The absinthe drink is a very versatile beverage; it can be drunk the traditional way (louched with water), in cocktails, as an aperitif or served as the featured drink of a hip party. But during the Belle Epoque, the most popular time to indulge was the Green Hour (L’Heure Verte or L’Heure Absinthe) - the time starting at five o’clock when the French took absinthe as their favourite aperitif.
Absinthe, the magical drink of the green hour, whose jade flower blossomed on every terreace.
The Green Hour began as a thoroughly middle class affair in France. This was a bourgeois practice considered rather smart due to absinthe’s popularity amongst the colonial military. Although it was considered impolite to drink more than one absinthe, the rule was easily circumvented by what we call today “bar hopping”.
Ernest Downson’s friend Robert Sherard tells it how it is:
He takes his first drink at one café, his second somewhere else, and his tenth or twelfth at a tenth or twelfth other cafe. I know a very distinguished musician who started at the Café Neapolitan and finished up the Gare du Nord.
Whilst the Green Hour was a time for chic and polite Parisians to drink a small absinthe aperitif along the imposing boulevards, the practice also spread to the more risqué area of Montmartre, the haunt of artist and poets. As one writer commented:
The absinthe hour of the Boulevards begins vaguely at half-past-five and ends just as vaguely at half-past seven: but on the hill it never ends.
One can easily imagine how the evening might start with one absinthe drink in dignified elegance and descend into the riot of cocottes (tarts) and arts in hip Montmartre.
Absinthe, The Green Fairy, was never content to remain in an exclusive gilded milieu; she moved through society like a fever. Absinthe drinking was also not confined to the men folk but crossed the gender barrier with ease, prompting the anti-absinthe zealot, Henri Balesta, to comment about that it was man’s weakness for the emerald liquid that caused the creation of that most shocking of sights: “the absinthesuse”, the female version of the absinthe drinker “the absintheur”.

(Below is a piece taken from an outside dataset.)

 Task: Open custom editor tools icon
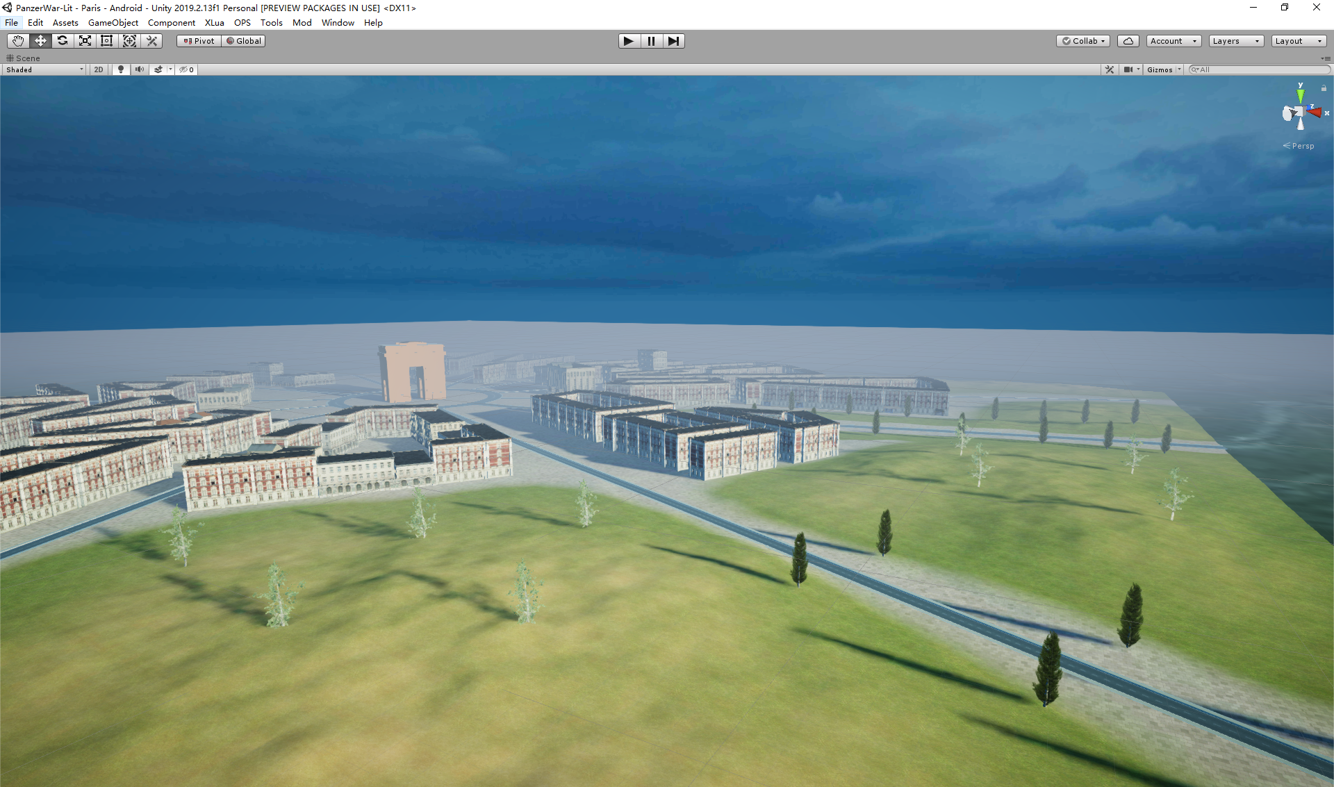pos(151,41)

Hilariously, it has been reported that the ladies would take the absinthe drink neat due to their “inherent weakness” and susceptibility to the wicked liquor, and also because too much water might bloat them and course their corsets to burst! Whether it was the menfolk who paid or whether the “weaker” sex was allowed to buy absinthe is unclear. In any case, the censorious moralist was outraged and that was half the fun — the Green Fairy, the very epitome of the modern woman!
Absinthe was therefore shocking as well as dangerous, as it threatened the status quo. As the Green Fairy moved through society, she moved from being the triumphal toast of colonial militarism to the source of social disorder. Quite a transformation, but then transformation was always at the very heart of the Green Fairy.
The party stopped suddenly in 1915 as the liquid of social alchemy was banned.
Interestingly, there is a small market for vintage, pre-1915 absinthe and this is attractive to both to the absinthe connoisseur who admires the distinctive aged profile of the spirit, and to the romantic. To recapture the very essence and glory of a warm summer evening on a Parisian boulevard and achieve some kind of communion with L’ Heure Verte is very much part of the attraction. The Green Hour may have passed but the joy of that fabled drink absinthe has not - it’s back with a vengeance.